Dr. Antonino Cucchiara, assistant professor of physics, and Dr. David Morris, assistant professor of physics and director of the Etelman Observatory, developed this new NASA-EPSCoR project soon after Cucchiara arrived in the 2016-17 academic year. The project is intended to offer a next level of hands-on engineering projects that students in the physics program as well as students in the 3-2 engineering program can take part in.
“We will soon be starting a hiring search for a new satellite scientist who will be based in UVI’s physics group. The satellite scientist will also collaborate closely with colleagues at NASA-Goddard Space Flight Center (GSFC) who are also building versions of the same Gamma-Ray Burst detection satellite that we have here at UVI (BurstCube),” said Morris.

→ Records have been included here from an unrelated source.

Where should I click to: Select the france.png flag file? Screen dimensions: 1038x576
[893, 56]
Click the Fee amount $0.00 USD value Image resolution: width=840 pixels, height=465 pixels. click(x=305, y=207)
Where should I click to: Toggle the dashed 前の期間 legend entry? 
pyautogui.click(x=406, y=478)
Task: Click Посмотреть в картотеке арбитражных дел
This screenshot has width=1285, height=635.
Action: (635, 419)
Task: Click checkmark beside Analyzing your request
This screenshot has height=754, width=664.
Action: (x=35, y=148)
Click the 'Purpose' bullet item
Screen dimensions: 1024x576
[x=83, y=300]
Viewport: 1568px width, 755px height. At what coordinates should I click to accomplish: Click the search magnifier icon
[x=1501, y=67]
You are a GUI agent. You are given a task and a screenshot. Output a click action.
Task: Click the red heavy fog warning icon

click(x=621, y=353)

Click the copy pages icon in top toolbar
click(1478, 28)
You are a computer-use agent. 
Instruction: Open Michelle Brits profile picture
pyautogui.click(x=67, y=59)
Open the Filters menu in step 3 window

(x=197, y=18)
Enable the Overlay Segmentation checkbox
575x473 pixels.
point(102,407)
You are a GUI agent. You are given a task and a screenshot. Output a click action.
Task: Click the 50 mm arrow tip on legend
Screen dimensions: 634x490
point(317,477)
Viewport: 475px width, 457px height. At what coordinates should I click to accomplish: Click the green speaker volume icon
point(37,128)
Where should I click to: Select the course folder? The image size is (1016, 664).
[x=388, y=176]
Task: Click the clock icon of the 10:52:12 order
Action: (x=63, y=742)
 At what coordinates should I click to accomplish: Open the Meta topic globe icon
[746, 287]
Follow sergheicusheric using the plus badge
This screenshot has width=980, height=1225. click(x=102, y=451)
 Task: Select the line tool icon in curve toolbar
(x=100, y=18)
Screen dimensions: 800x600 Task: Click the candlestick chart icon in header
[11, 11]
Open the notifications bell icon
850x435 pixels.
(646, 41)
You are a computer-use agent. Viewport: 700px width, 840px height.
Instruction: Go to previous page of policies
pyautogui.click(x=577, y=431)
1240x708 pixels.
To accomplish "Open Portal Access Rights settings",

The synergistic collaboration between UVI and GSFC provides scientific expertise to the university through the collaboration with the scientists there and provides a host of exciting opportunities for UVI’s physics and engineering students to travel to NASA-GSFC during the year and over the summer to work on the project.
“We are incredibly excited about the educational opportunities this program will provide for our students, the research opportunities it will provide for our faculty, and the industrial opportunities it will offer for scientists and researchers working at UVI to pursue commercial sector aerospace contracts,” said Morris.
The physics department anticipates this new satellite development program may lead to projects in the physics program’s advanced lab courses, and it will lead to a host of potential opportunities for students and faculty alike to engage with the academic and commercial aerospace engineering sector. The current grant outlines a three-year development and build-out phase for the satellite.
UVI-BurstCube is what is known as a CubeSat (Cube Satellite). CubeSats are a mini-satellite protocol developed in the early 2000s to standardize the building and technical aspects of small satellites. They are roughly the size of a shoebox. These satellites have become more and more powerful over the years. The UVI-BurstCube is designed to be a compact and cost-effective platform for detecting gamma-ray bursts similar to the one that led, earlier this fall, to the detection of simultaneous gravitational and electromagnetic waves from the same source for the first time, a discovery that astronomers at UVI were involved in.